------ INPUT MATERIAL

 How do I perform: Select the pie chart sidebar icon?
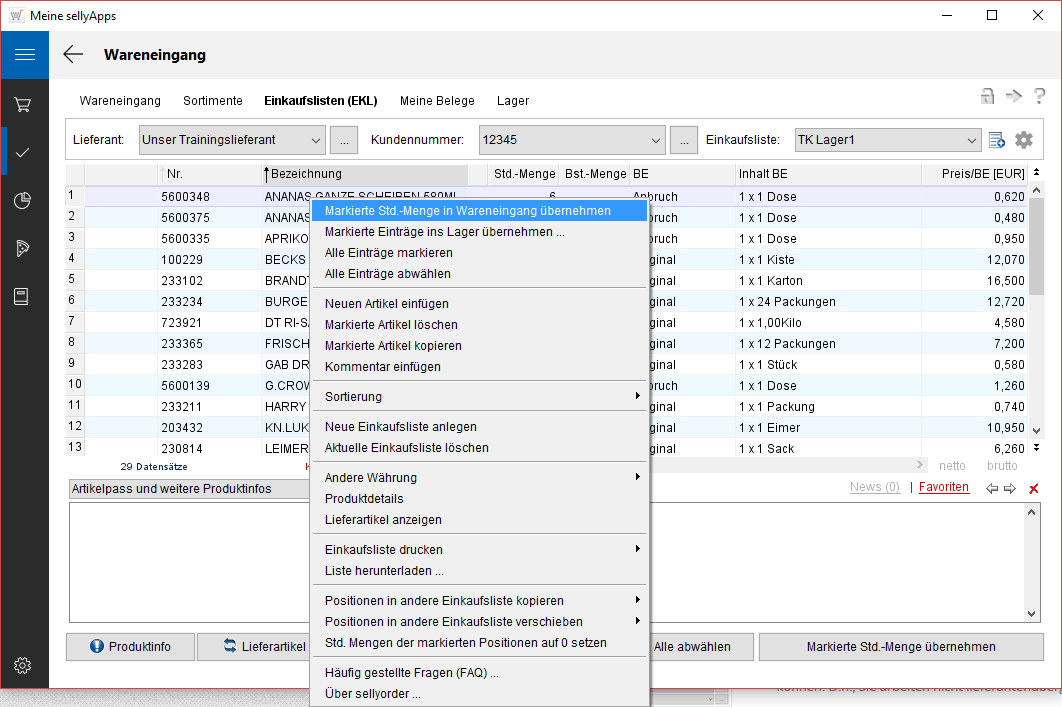click(24, 201)
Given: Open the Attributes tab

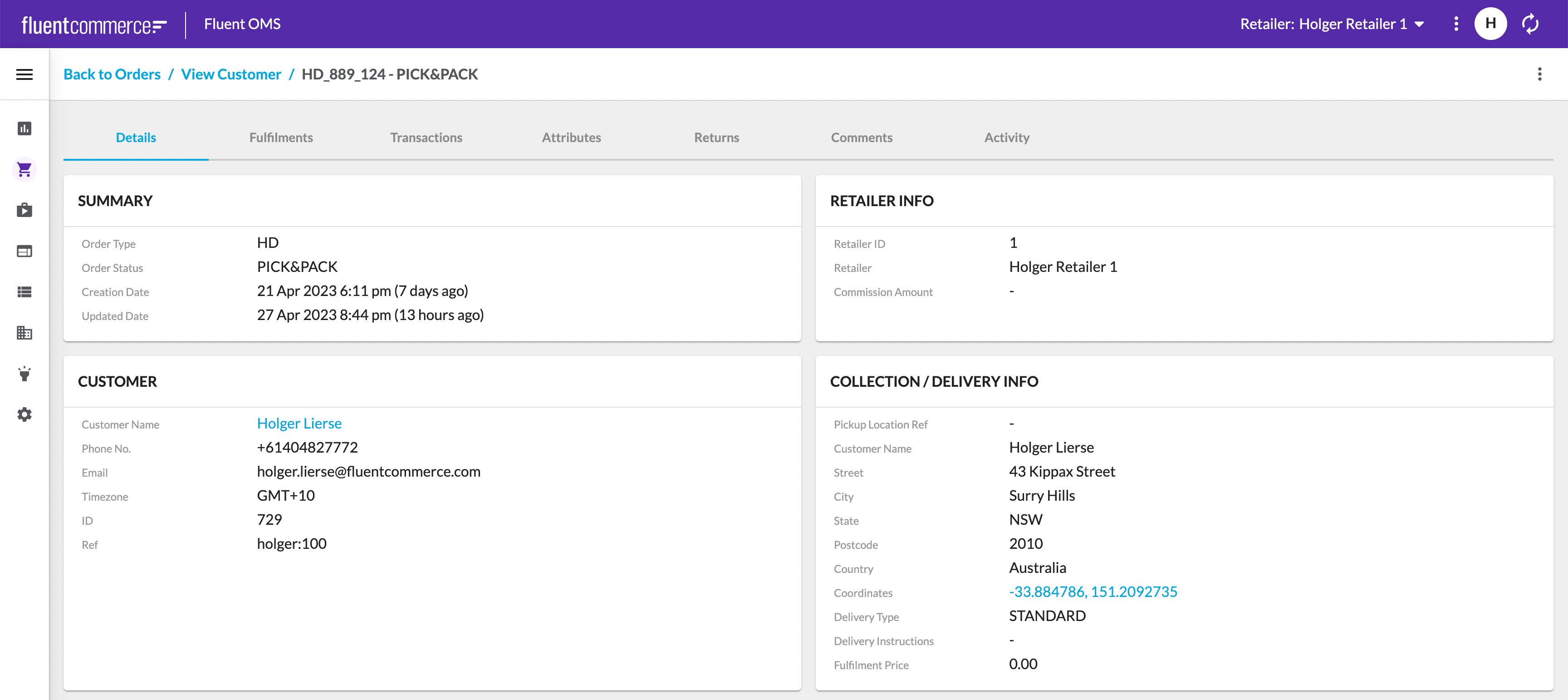Looking at the screenshot, I should pos(572,137).
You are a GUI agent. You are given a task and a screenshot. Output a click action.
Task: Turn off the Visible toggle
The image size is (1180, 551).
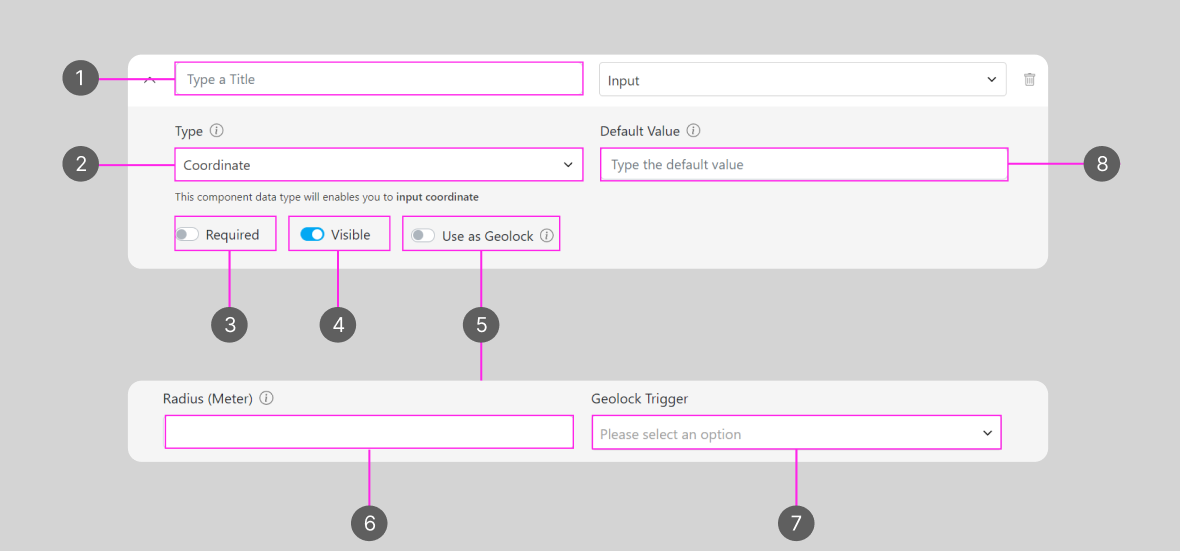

------------

> EXERCISE DIRECTIONS
Reproduce the material above word for word, leaving out the pictures.

> TASK OUTPUT
 How do I perform: Select the pie chart sidebar icon?
click(24, 201)
Given: Open the Attributes tab

Looking at the screenshot, I should pos(572,137).
You are a GUI agent. You are given a task and a screenshot. Output a click action.
Task: Turn off the Visible toggle
The image size is (1180, 551).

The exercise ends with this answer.